The object had been reassembled from fragments at one point long ago, and the glue that held it together had become unstable due to age. One day, nearly twenty years ago, it simply came apart. Fortunately, “almost all of the sherds separated along old joins,” said Sigel, who is a conservator of objects and sculpture in the museums’ Straus Center for Conservation and Technical Studies. Of course, that still meant a lengthy conservation treatment involving hundreds of hours of work.
Sigel’s first step in the project was cleaning the sherds to remove old unstable fill materials, brittle, staining adhesives, and darkened paint.
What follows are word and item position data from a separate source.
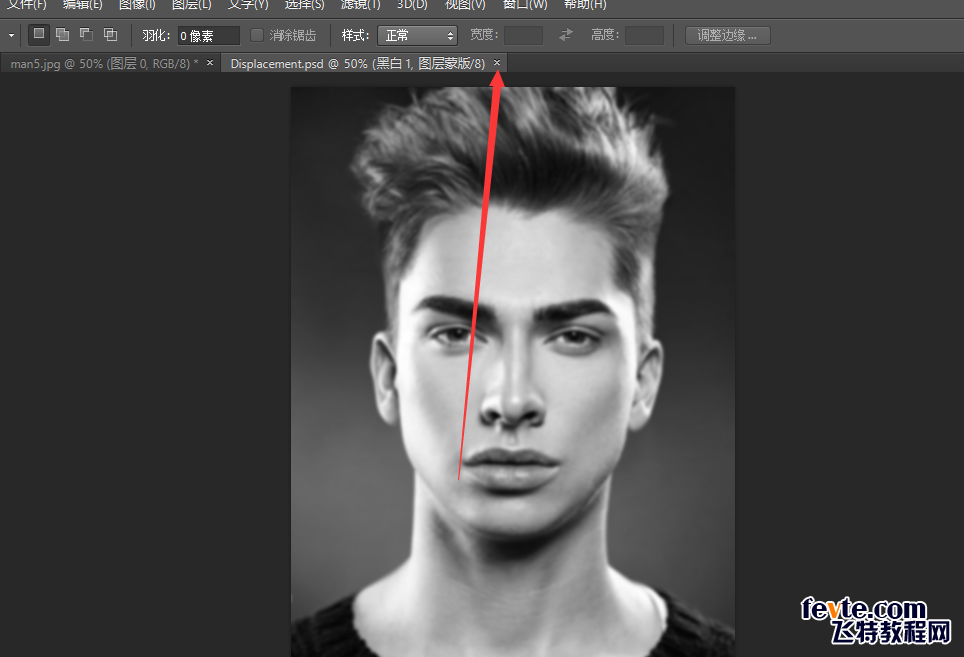Enable the 消除锯齿 anti-alias checkbox
Screen dimensions: 964x657
click(257, 35)
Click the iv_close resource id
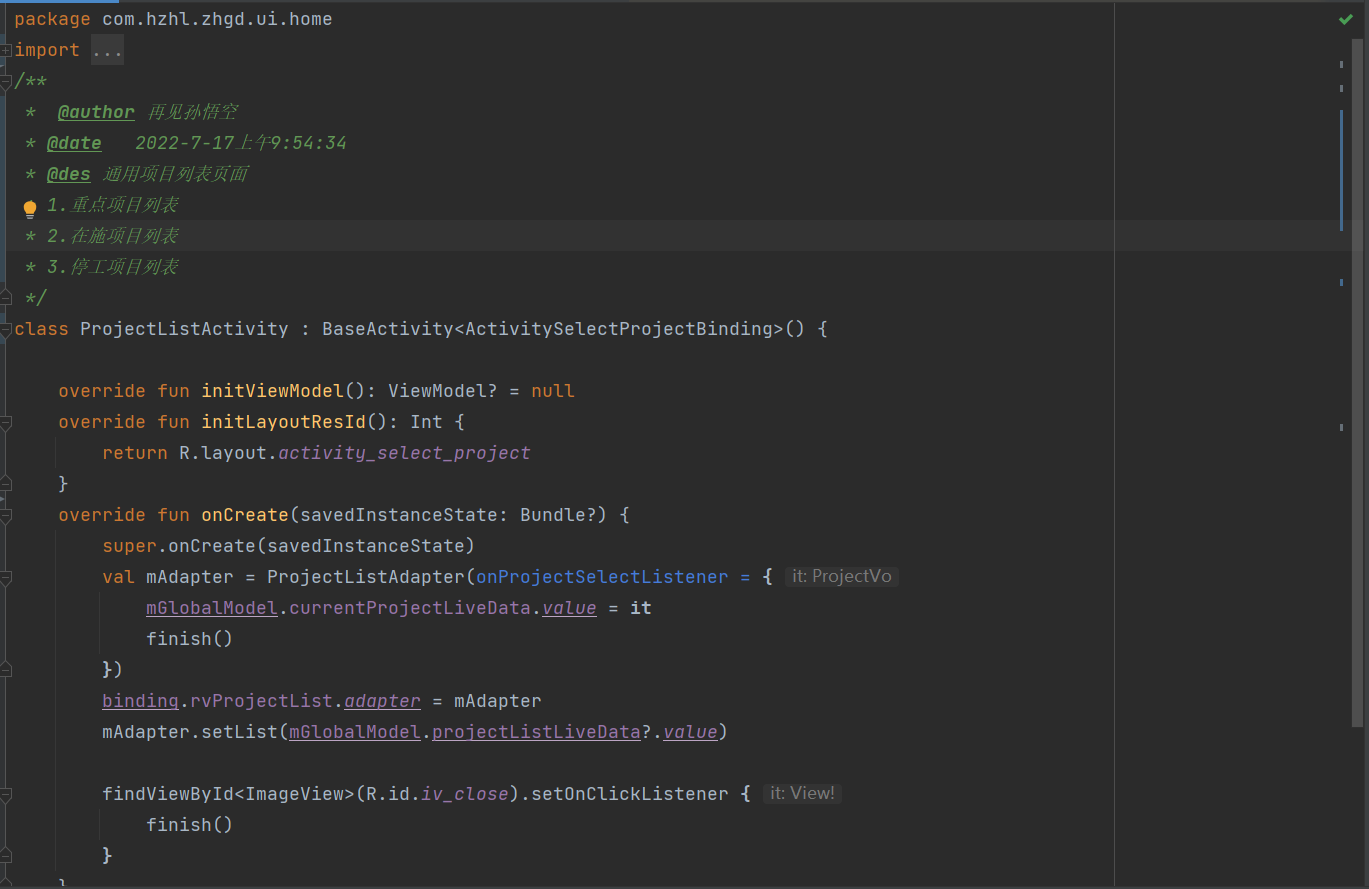This screenshot has width=1369, height=889. (465, 794)
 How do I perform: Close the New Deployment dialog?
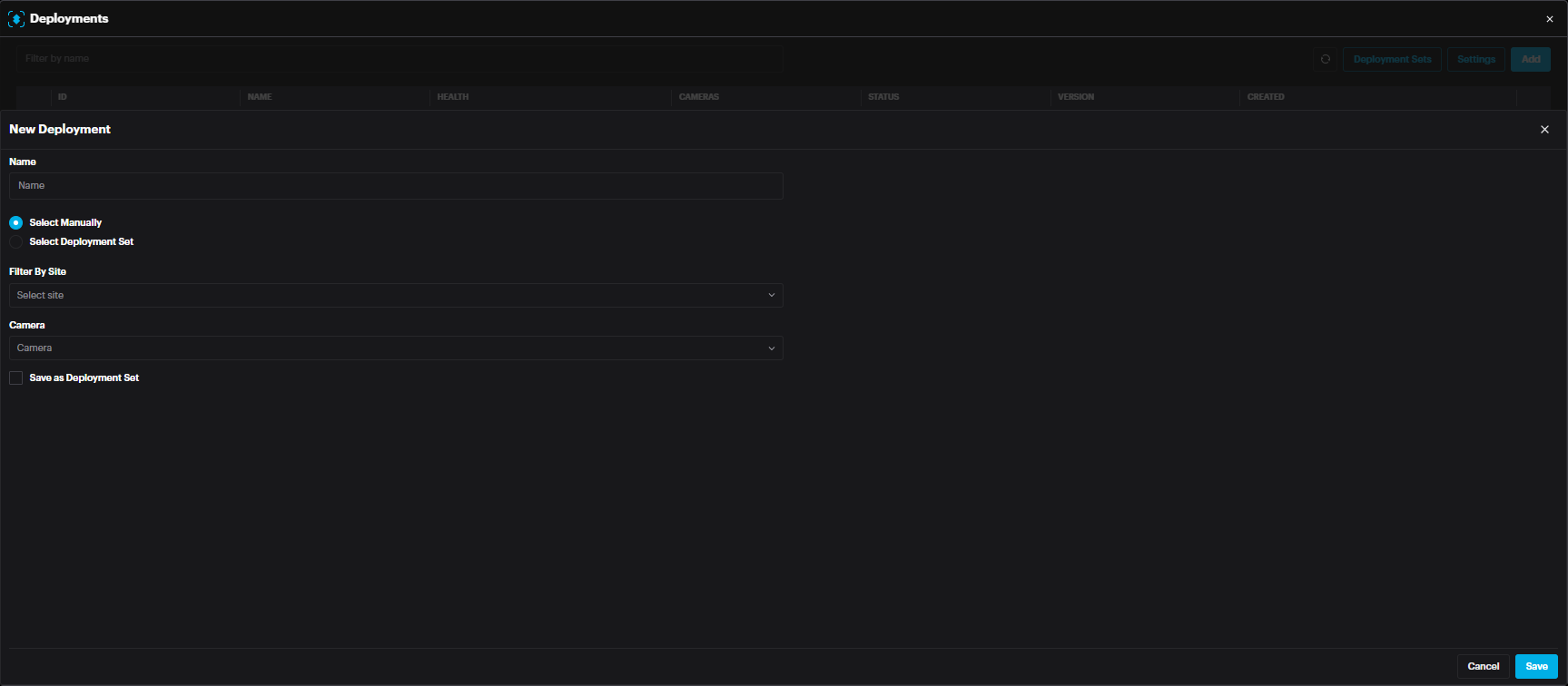point(1544,130)

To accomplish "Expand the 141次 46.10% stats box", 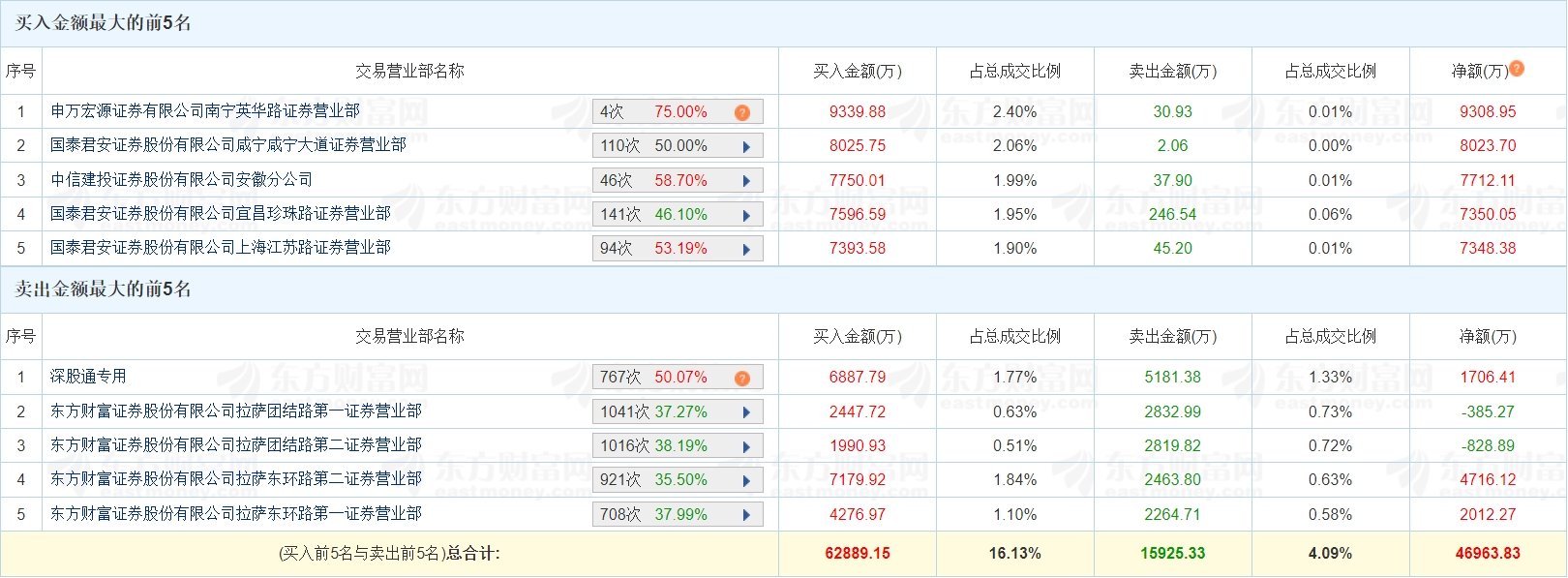I will click(x=678, y=215).
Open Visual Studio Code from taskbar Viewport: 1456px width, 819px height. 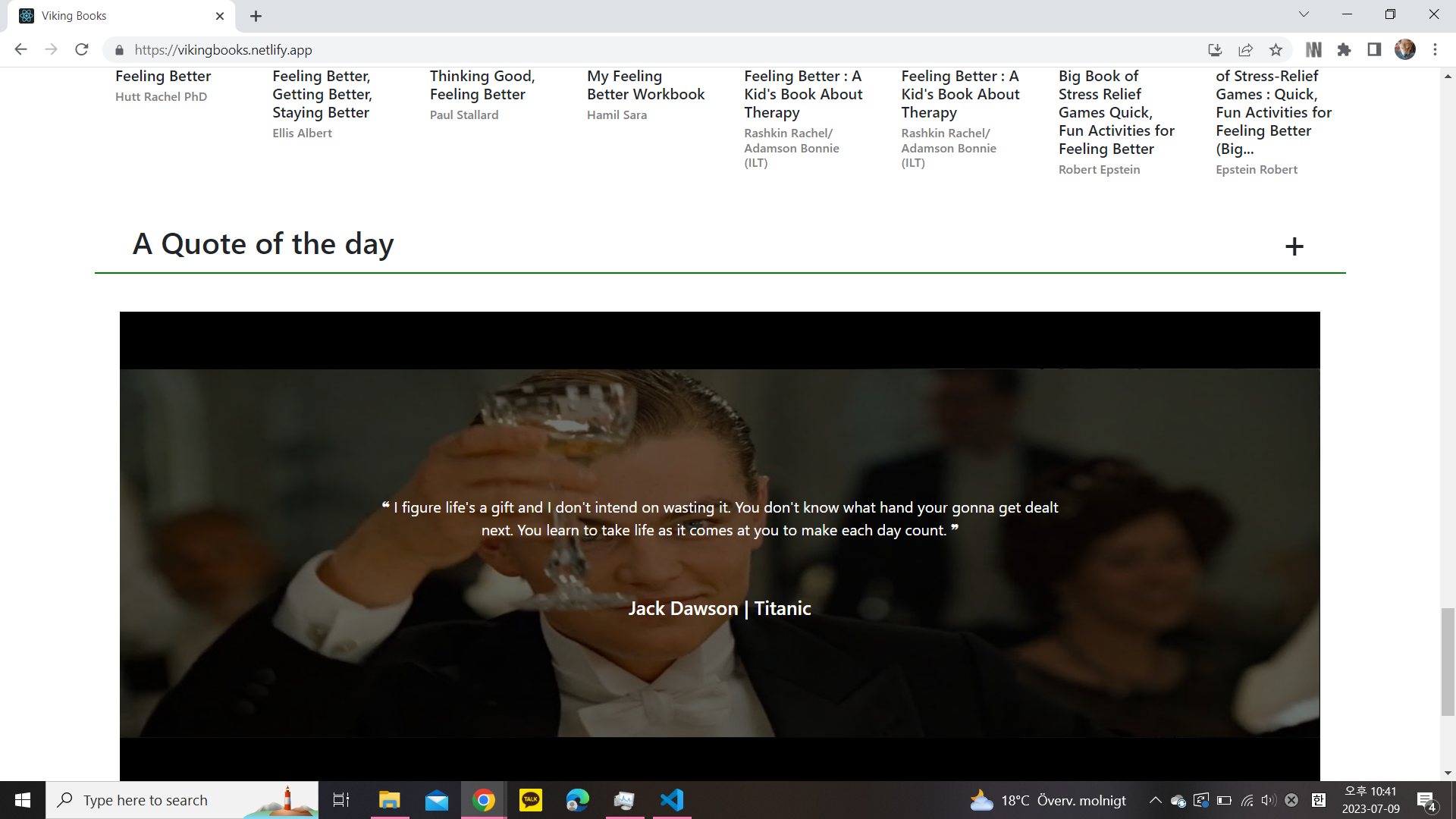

Next, he focused on removing a stain in the middle of the vessel, where darker pigmentation from iron had appeared (likely from within the clay itself, which naturally contains iron).
Sigel applied a poultice (a paste-like mixture) to the surface of the sherd over a period of 24 hours, which helped draw out small amounts of the rust-colored stain. After four or five applications of poultice, the sherd finally matched its surrounding surfaces.
Next, Sigel turned to reassembling the kylix—a task made even more difficult than usual by the work of previous restorers, who in earlier centuries used thick, fast-setting adhesives such as animal glues and shellac to reconstruct objects. Because they did the job hastily, the alignment was off and many sherds did not fit in the compromised reconstructions. Their solution was often simply to reshape sherds by filing them down, literally forcing each piece to align. This technique obviously did great harm to the vessel—grinding away not only edges, but also broad areas of precious surface decoration.
The kylix shape, a flat-bottomed shallow vessel on a tall foot, is particularly challenging to reassemble because its fragments are much less self-conforming than those of other, more rounded forms. Sigel used a box filled with small glass beads to prop up sherds as he positioned them together with tape, wedges, clamps, straps, and other tools. His adhesive was a thermoplastic resin, a highly stable material that is nevertheless easily re-soluble with the right solvents—meaning a future conservator could, if necessary, completely disassemble the entire kylix in acetone vapor.
After the reconstruction was complete, Sigel filled the substantial missing areas of original ceramic with plaster of Paris and acrylic spackle, all also consolidated with diluted resin.
For his last step of restoring the colors and distinctive designs of the kylix, Sigel consulted closely with Susanne Ebbinghaus, the George M.A. Hanfmann Curator of Ancient Art, and Amy Brauer, the Diane Heath Beever Curator of the Collection, both in the Division of Asian and Mediterranean Art. He inpainted, or re-created, many areas of lost design with stable, conservation-grade acrylic paints. Since the front of the kylix was to be the primary focus while the object was on display, that side was inpainted more completely than the underside. A discerning viewer can tell what is original and what is restored, because the inpainted areas are slightly lighter in tone and have a differentiated level of sheen.
After several years and much work, the kylix is now on display in the museums’ Ancient Mediterranean and Near Eastern Art gallery on Level 3. “Finally,” Sigel said, “the kylix can stand on its own one foot, as it originally did 2,500 years ago.”